But everyone said you can’t do this story, it’s a great crazy story, but impossible, no one in the art world will give you access, it taints too many people, they will run and hide. And then I thought WTF. The collectors and experts are too embarrassed and the guilty parties won’t ever tell the truth anyway. My way into this documentary will be how to tell a true and nuanced story about a bunch of tall tales that were told for fifteen years. And the journalists led me in.

When Patricia Cohen, who had done the most extensive reporting for The New York Times, agreed to do the first interview, it was June 2015, and that’s how it began.

Q: You’ve said that the Knoedler Gallery fiasco is less a tragedy than a comedy of errors. Can you expand on that and the nature of this situation?

A: Well it is very sad that such a historically important art gallery should so ignominiously shut down for good—I mean Knoedler predates the Metropolitan Museum of Art. It catered to and built the early art collections of the Rockefellers and Fricks, and the other magnates that built America; it was a leading dealer of Old Masters and dominated the market for British painting in America. This is sad. 

But putting it in perspective, this was a giant fiasco but no one died, and for a change the rich rather than the poor got fleeced. And while I do feel badly for the collectors who got burned, and there were many who never got their money back, there is also a tacit code of silence in the high end art acquisition world that allowed this hoax to flourish for 15 years. To some extent it’s the price paid because multi-millionaire buyers and sellers like the anonymity and lack of regulation… and that makes it a fertile breeding ground for fraud.

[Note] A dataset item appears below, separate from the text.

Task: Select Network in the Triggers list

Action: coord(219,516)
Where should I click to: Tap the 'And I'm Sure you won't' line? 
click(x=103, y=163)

As far as tragedy, I’ll let Ann Freedman have the final word. In her interview in The Art Newspaper after the trial of 2016, she said something like… mistakes happen… even museums know they have questionable works… this is about works of art, I didn’t slay anyone’s newborn. When I read that I thought “it’s the art world” just like in Chinatown “it’s Chinatown.”

Q: Can you tell us about the two women at the heart of this story and what their behaviour reveals?

A: Between the two of them, well it covers the mysterious permutations of all sorts of bewildering human behaviour. You’ve got ambition and greed, conner and conned, delusion and deception. Where does self-delusion stop and intentional deception start? Who knows, that was the mystery, what was interesting to me, the fine line? 

I attended every minute of the two week trial and during and afterwards heard a wide range of private opinions on the subject of who knew what when and who is guilty as sin or maybe not. But their duplicitous behavior is also —it’s just another bad love story—well they’re all bad or there wouldn’t be a story—but they start off nicely, in this case falling in love with some previously unobtainable object d’ art. Yikes, newly discovered Pollocks and Rothkos—to art loving dealers and collectors this is pay dirt!

You want to believe and you do believe and you fall and then maybe when the red flags pop up it’s too late to give up. If love is blind, the love of art is even more so. And once you’re in love it ain’t so easy it to say it’s all a fake. 

But speaking of behavior, strangest of all– all those years of making the film, Glafira Rosales was the one unambiguous character— a villain who had admitted guilt and ratted out the rest. And then, just before her much delayed sentencing, we learn that she had been an abused and battered woman, forced by her boyfriend and the father of her child, to participate in the scam. There went the one simple character.

Q: Did you have much experience of the art world before making this film?

A: I did not have formal training; I didn’t do the art history thing in school. I grew up in a house of art, my parents’ friends were artists, I did my first oil painting of my doll at age four, my sister became a painter and sculptor and art restorer, and just about every damn significant or insignificant boyfriend I had was an artist, as are many of my fiends still, including those who contributed art to the film and theirs is authentic.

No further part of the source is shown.